Extracted records =
----------

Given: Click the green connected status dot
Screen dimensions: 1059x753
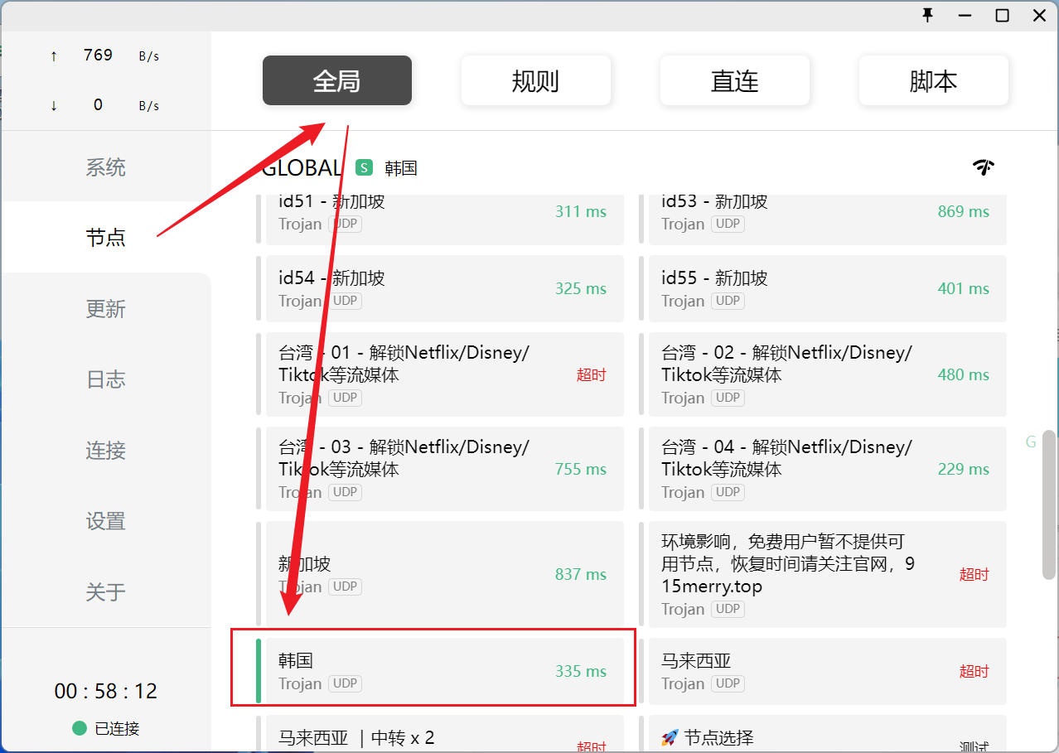Looking at the screenshot, I should tap(79, 728).
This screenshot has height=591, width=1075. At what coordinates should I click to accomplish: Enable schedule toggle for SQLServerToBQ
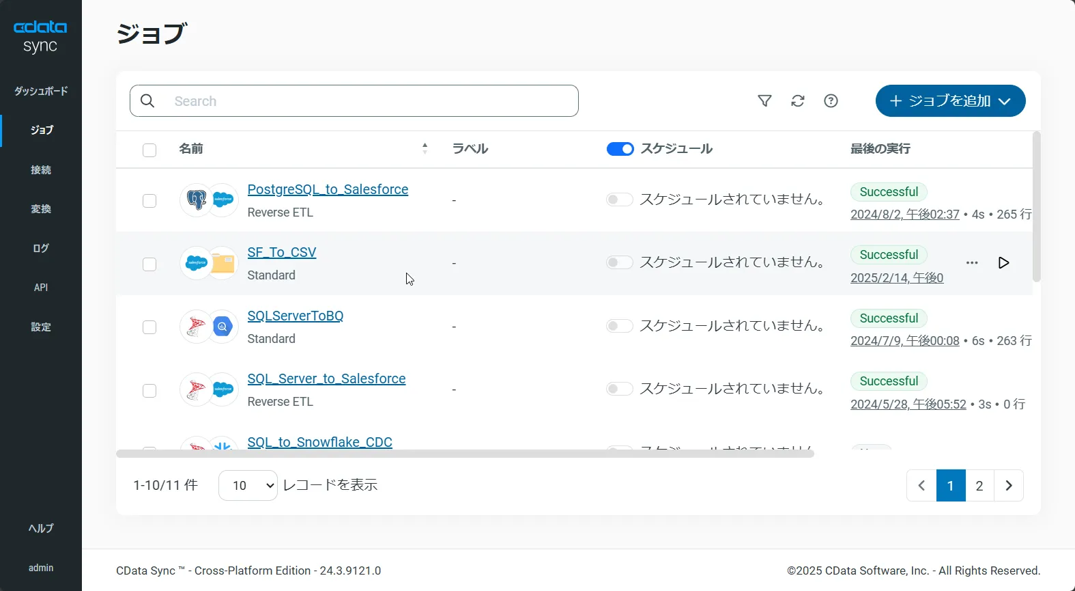(619, 326)
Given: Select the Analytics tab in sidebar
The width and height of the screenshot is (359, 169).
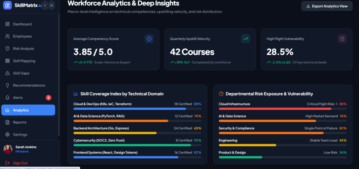Looking at the screenshot, I should (x=28, y=110).
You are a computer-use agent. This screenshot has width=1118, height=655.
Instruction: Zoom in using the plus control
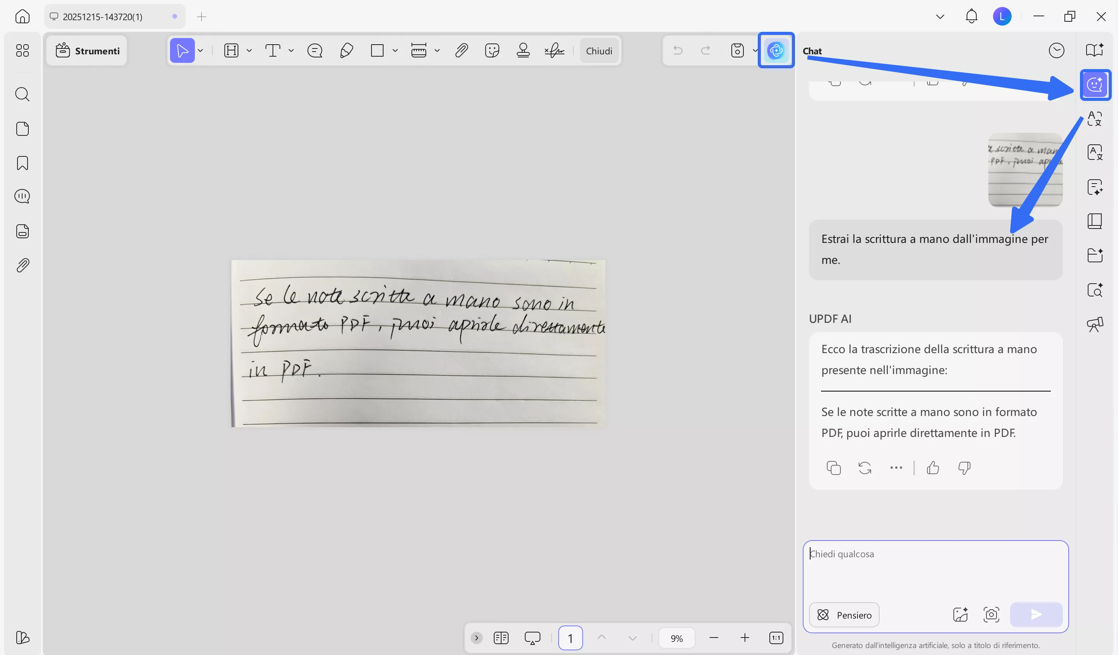pos(744,638)
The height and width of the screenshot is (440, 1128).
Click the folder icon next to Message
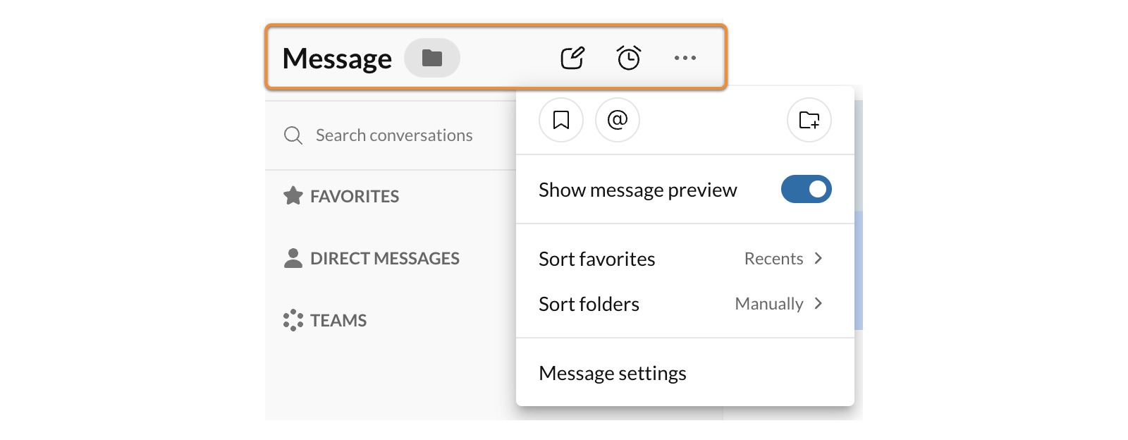click(x=431, y=58)
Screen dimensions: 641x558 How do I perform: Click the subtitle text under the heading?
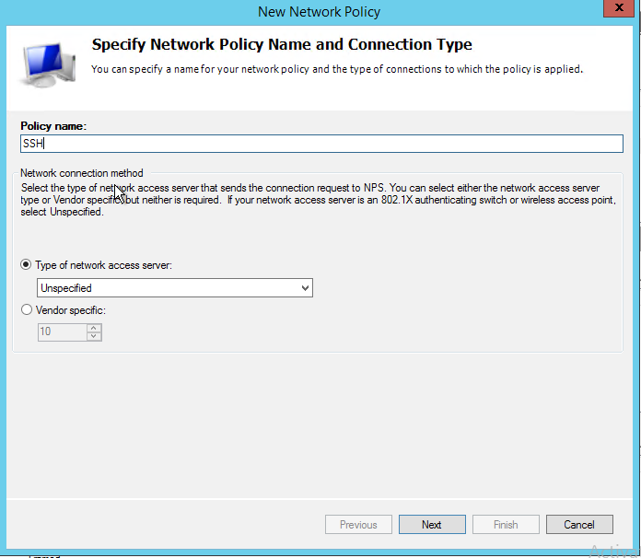pos(336,69)
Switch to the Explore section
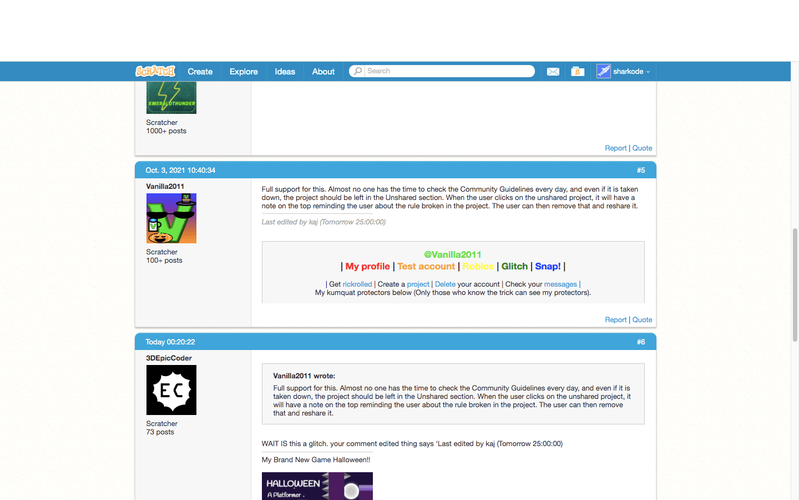The width and height of the screenshot is (799, 500). [x=243, y=71]
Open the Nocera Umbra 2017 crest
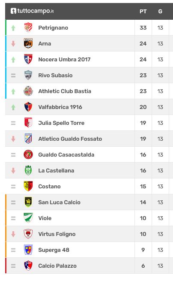The width and height of the screenshot is (173, 281). (28, 59)
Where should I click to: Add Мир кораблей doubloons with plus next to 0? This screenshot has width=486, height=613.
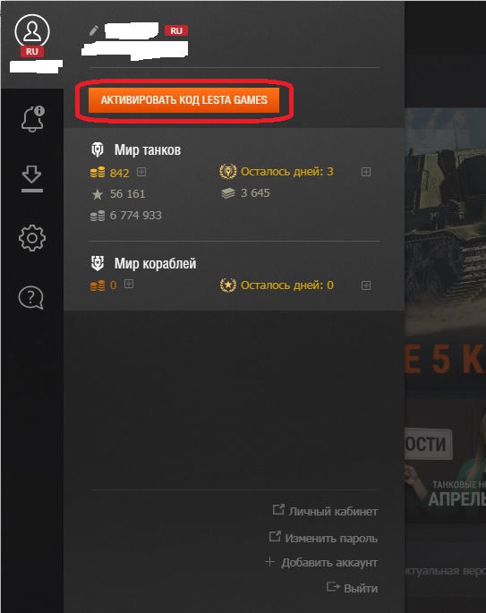pos(129,284)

----------

Exercise aim = Recast the records as a Markdown table with the columns Row and Line. Begin at the line that contains "Screen dimensions: 641x558", stop after the line that contains "The width and height of the screenshot is (173, 281).", skip blank lines, and leave the pictures out.

Expected answer =
| Row | Line |
|---|---|
| 1 | Screen dimensions: 641x558 How do I perform: Click the subtitle text under the heading? |
| 2 | pos(336,69) |
| 3 | Switch to the Explore section |
| 4 | The width and height of the screenshot is (799, 500). [x=243, y=71] |
| 5 | Open the Nocera Umbra 2017 crest |
| 6 | The width and height of the screenshot is (173, 281). (28, 59) |